### Problem description
Your response should contain exactly the lines running from the one with "Click book icon in أحكام المساجد row" to the end of the data below, both included, and no pictures.

----------

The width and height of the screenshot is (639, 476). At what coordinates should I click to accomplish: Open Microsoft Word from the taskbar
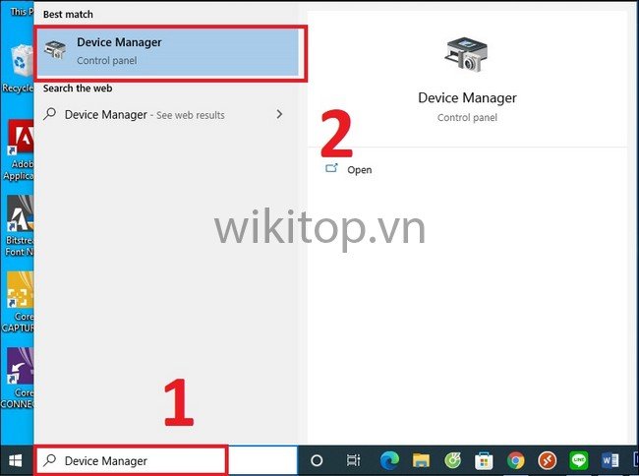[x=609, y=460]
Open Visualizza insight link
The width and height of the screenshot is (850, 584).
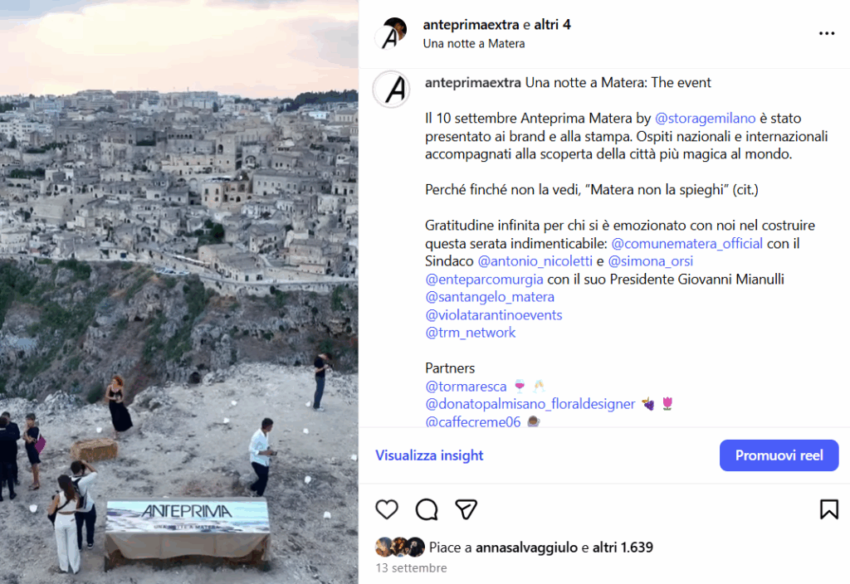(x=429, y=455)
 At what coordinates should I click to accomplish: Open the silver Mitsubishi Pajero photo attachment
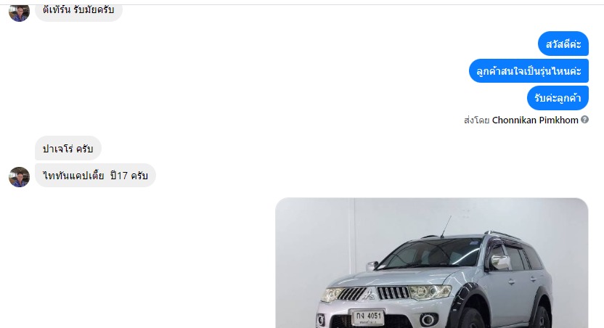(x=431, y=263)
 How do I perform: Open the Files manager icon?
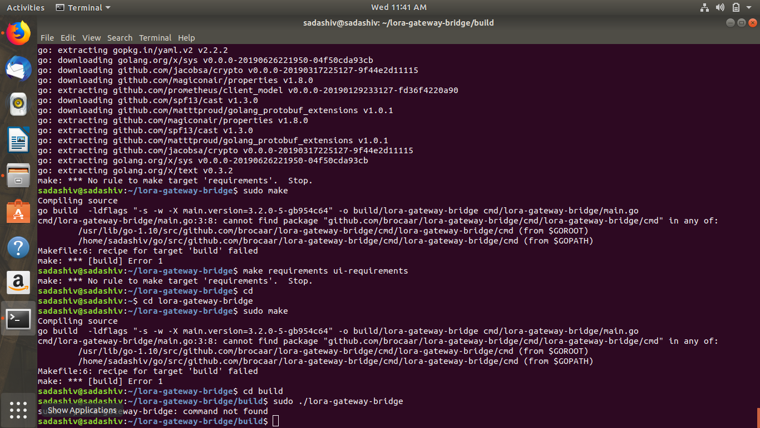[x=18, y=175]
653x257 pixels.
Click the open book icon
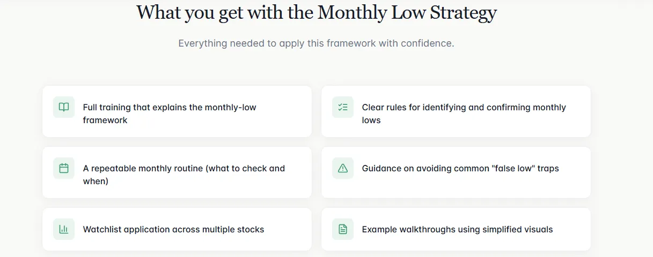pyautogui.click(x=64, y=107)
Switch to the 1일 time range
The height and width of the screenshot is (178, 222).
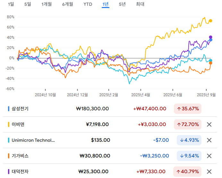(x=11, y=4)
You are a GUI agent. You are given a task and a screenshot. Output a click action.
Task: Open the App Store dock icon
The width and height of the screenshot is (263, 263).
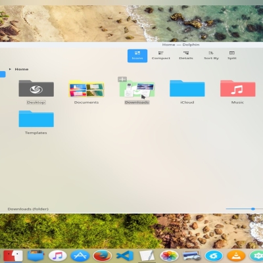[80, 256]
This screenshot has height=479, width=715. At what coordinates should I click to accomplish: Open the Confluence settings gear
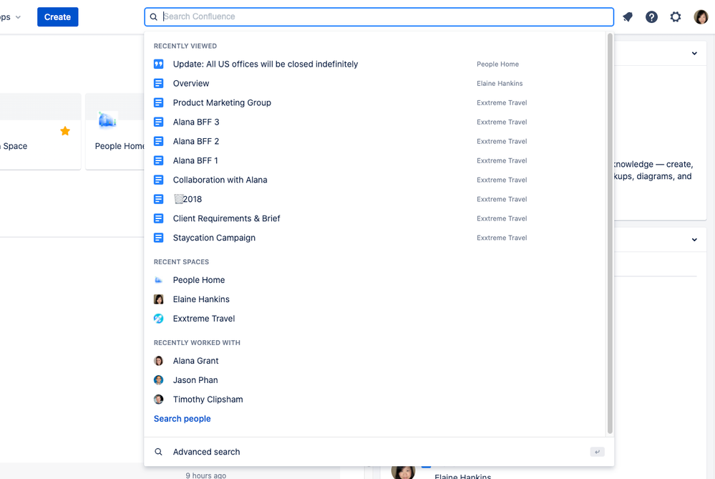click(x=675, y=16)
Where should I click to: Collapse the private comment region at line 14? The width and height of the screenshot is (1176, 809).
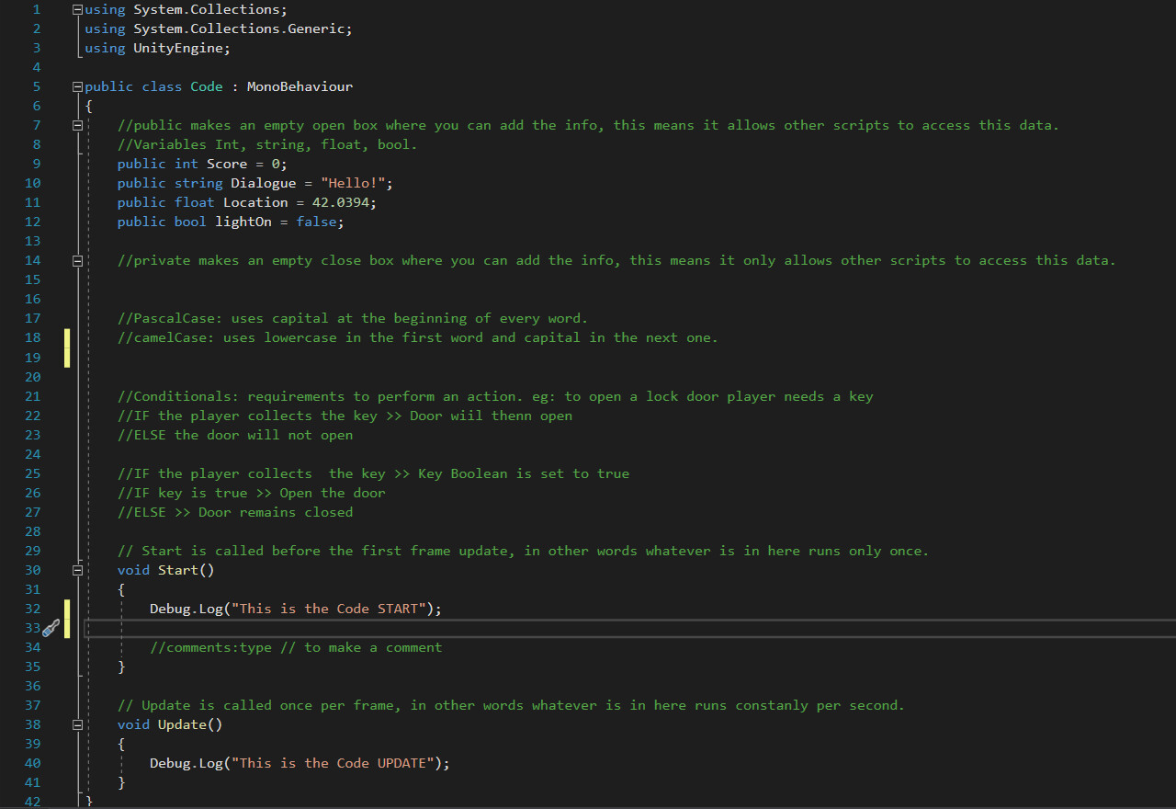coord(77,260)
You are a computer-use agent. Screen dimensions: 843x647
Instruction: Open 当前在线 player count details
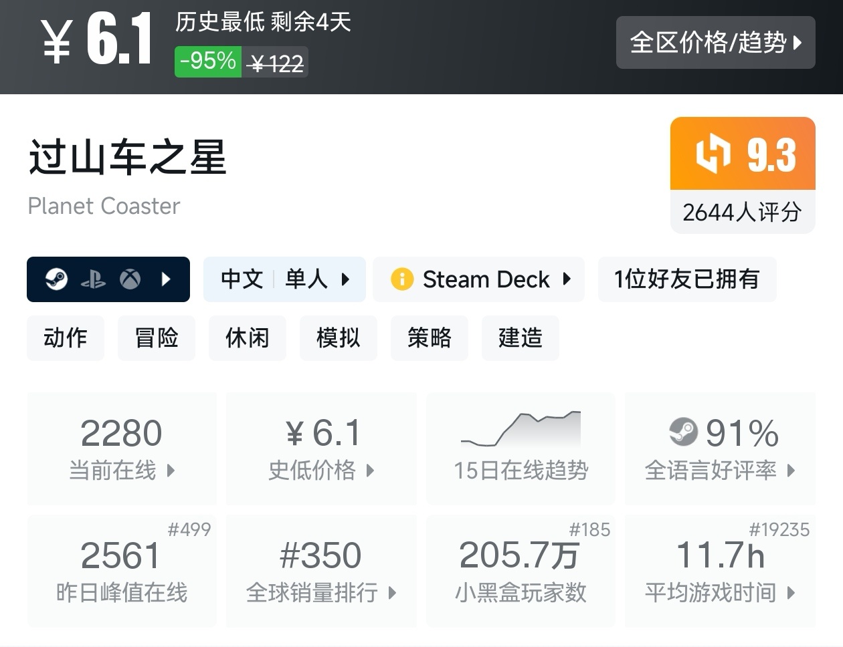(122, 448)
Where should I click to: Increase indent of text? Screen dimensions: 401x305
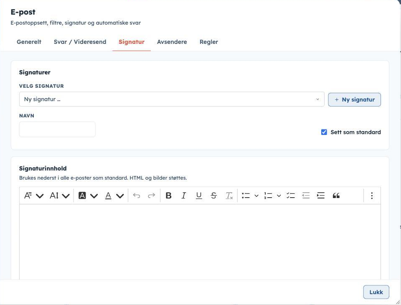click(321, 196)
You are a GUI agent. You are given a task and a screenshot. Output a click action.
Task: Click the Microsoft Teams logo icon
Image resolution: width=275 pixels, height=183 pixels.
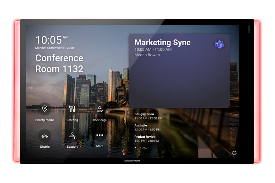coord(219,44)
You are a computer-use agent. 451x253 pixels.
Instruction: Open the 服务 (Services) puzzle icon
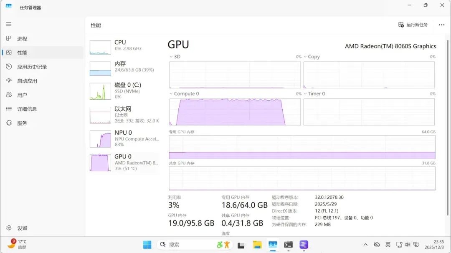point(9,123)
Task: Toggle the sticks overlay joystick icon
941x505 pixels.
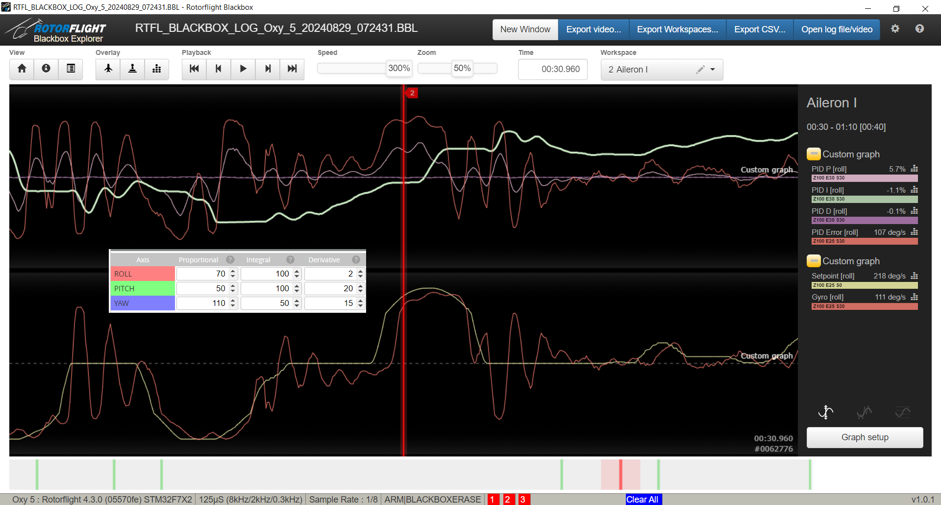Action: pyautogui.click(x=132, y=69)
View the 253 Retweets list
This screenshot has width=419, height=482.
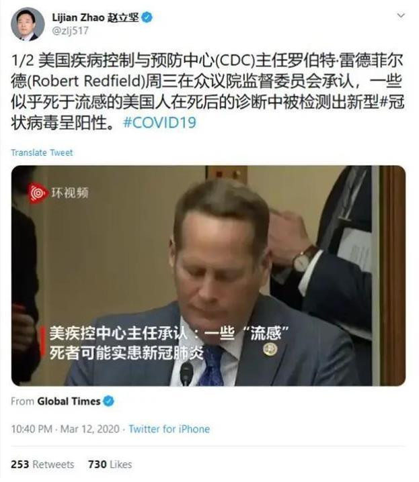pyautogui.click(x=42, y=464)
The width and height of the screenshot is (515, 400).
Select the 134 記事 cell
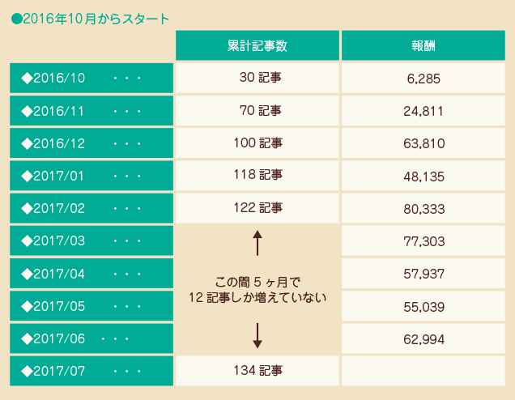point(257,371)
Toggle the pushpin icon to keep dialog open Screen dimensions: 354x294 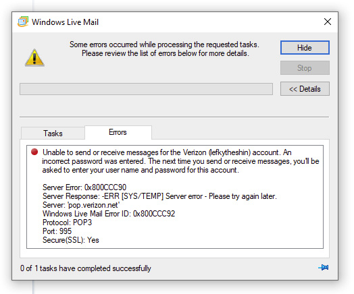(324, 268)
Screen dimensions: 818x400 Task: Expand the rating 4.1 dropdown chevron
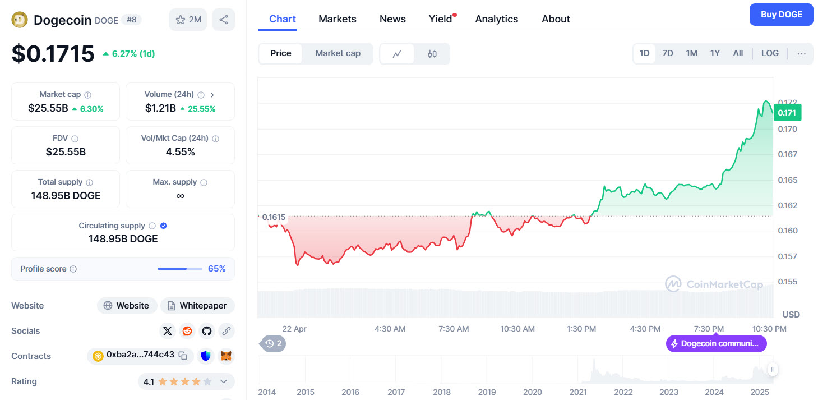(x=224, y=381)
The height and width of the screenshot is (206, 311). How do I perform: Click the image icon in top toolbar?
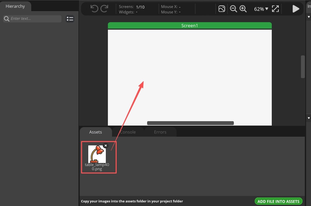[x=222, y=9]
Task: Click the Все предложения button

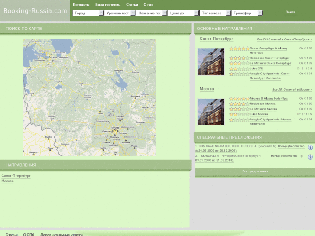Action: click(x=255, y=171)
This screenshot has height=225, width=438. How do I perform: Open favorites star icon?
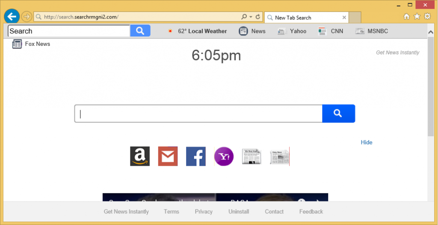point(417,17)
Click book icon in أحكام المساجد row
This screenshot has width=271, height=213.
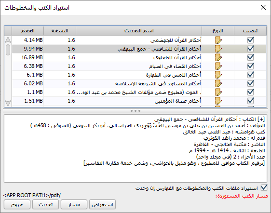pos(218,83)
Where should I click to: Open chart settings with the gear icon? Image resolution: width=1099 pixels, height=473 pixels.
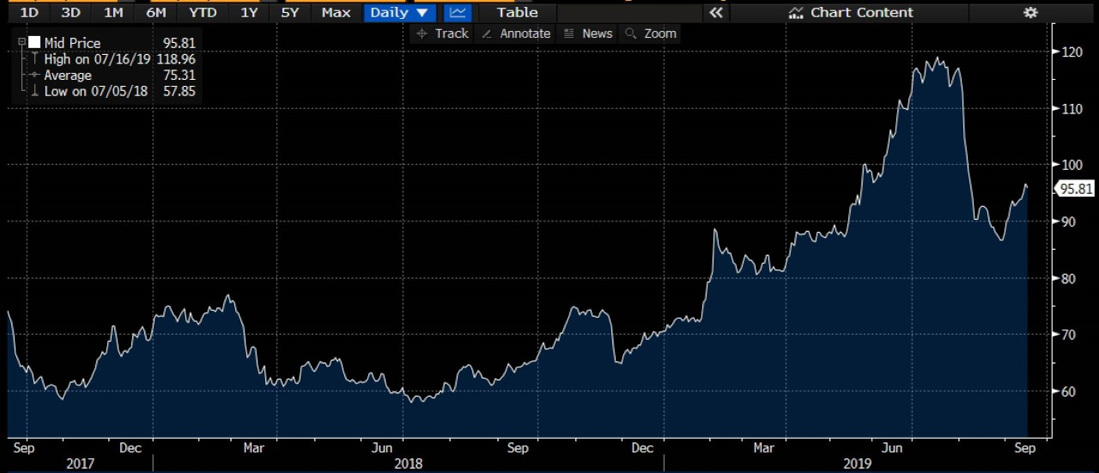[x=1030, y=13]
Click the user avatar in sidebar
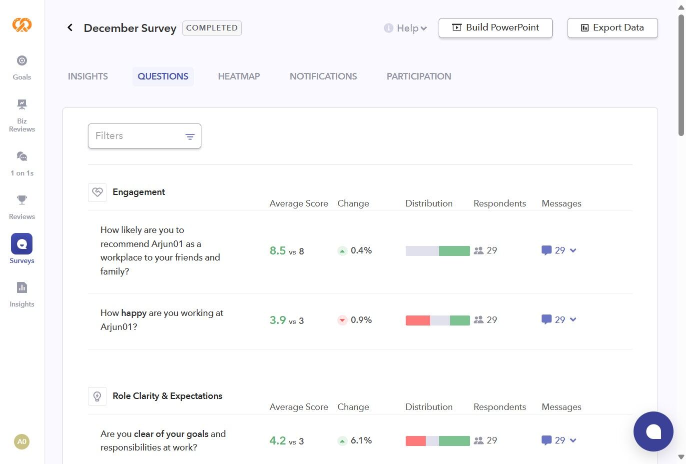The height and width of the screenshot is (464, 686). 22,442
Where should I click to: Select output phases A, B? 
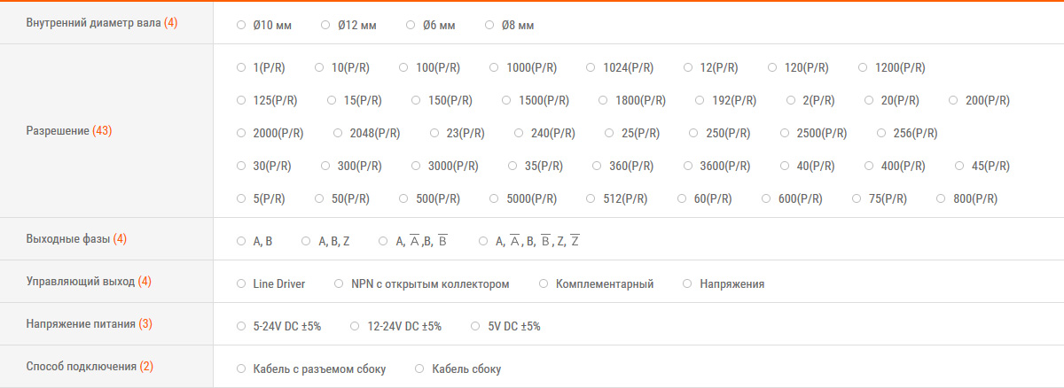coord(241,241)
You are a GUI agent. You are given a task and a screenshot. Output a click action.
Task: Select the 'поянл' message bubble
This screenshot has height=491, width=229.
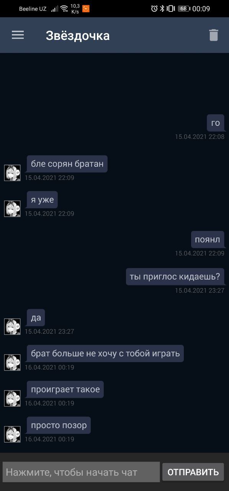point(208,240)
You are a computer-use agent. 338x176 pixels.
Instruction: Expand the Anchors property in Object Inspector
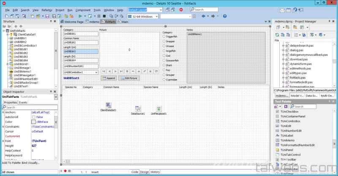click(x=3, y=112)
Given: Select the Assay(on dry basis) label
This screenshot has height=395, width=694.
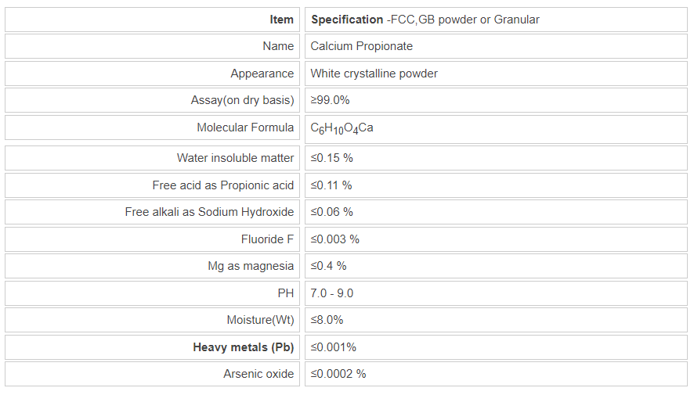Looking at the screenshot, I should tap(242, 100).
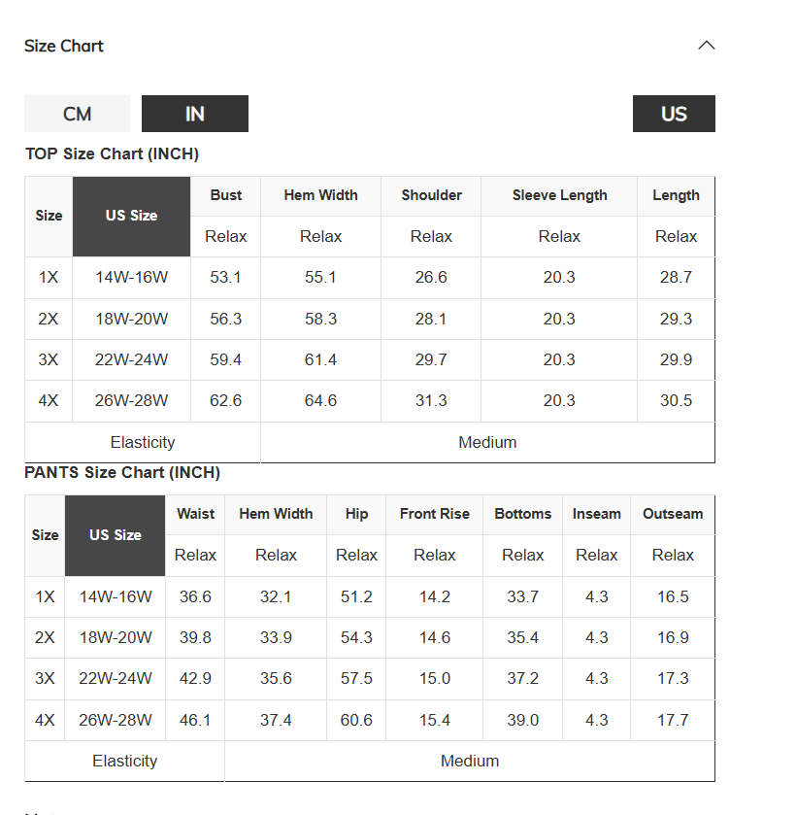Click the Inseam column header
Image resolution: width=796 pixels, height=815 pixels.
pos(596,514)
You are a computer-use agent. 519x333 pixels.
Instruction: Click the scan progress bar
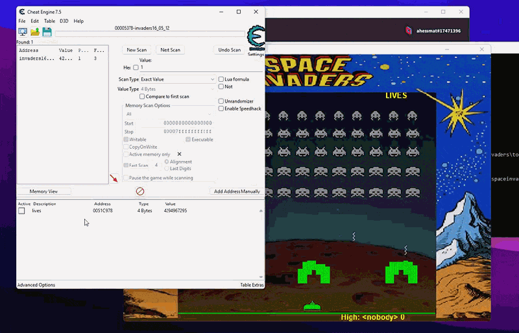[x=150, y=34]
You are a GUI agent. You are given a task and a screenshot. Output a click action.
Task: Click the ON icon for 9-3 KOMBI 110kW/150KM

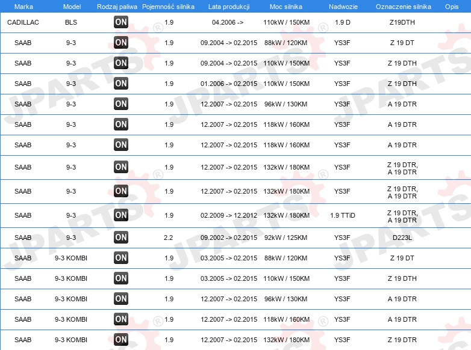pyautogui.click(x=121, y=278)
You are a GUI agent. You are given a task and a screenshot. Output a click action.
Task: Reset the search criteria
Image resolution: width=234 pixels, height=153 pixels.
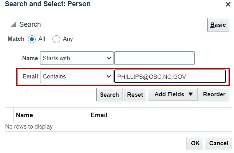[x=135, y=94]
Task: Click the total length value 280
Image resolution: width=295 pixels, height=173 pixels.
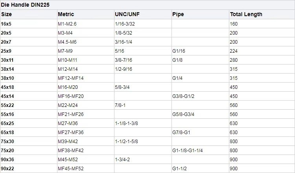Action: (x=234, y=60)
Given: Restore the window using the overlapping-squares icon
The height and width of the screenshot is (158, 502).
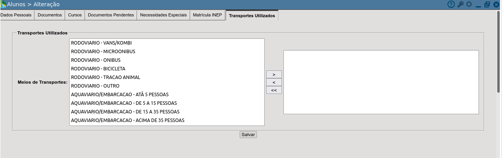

----------

### Response
Click book icon in أحكام المساجد row
This screenshot has width=271, height=213.
pos(218,83)
Where should I click to: Open chart settings with the gear icon? Image resolution: width=1099 pixels, height=473 pixels.
[x=1030, y=13]
Click the user avatar in sidebar
The height and width of the screenshot is (464, 686). 22,442
Where should I click to: Select output phases A, B? 
coord(241,241)
You are a GUI agent. You are given a task and a screenshot. Output a click action.
Task: Select the 'поянл' message bubble
This screenshot has height=491, width=229.
point(208,240)
You are a computer-use agent. 338x176 pixels.
Instruction: Expand the Anchors property in Object Inspector
click(x=3, y=112)
Given: Select the Assay(on dry basis) label
This screenshot has height=395, width=694.
Looking at the screenshot, I should tap(242, 100).
Click the Inseam column header
Image resolution: width=796 pixels, height=815 pixels.
pos(596,514)
You are a computer-use agent. 519x333 pixels.
Instruction: Click the scan progress bar
[x=150, y=34]
You are a GUI agent. You are given a task and a screenshot. Output a click action.
Task: Click the ON icon for 9-3 KOMBI 110kW/150KM

pyautogui.click(x=121, y=278)
You are a GUI agent. You are given a task and a screenshot. Output a click action.
Task: Reset the search criteria
Image resolution: width=234 pixels, height=153 pixels.
[x=135, y=94]
Task: Click the total length value 280
Image resolution: width=295 pixels, height=173 pixels.
Action: (x=234, y=60)
Given: Restore the window using the overlapping-squares icon
The height and width of the screenshot is (158, 502).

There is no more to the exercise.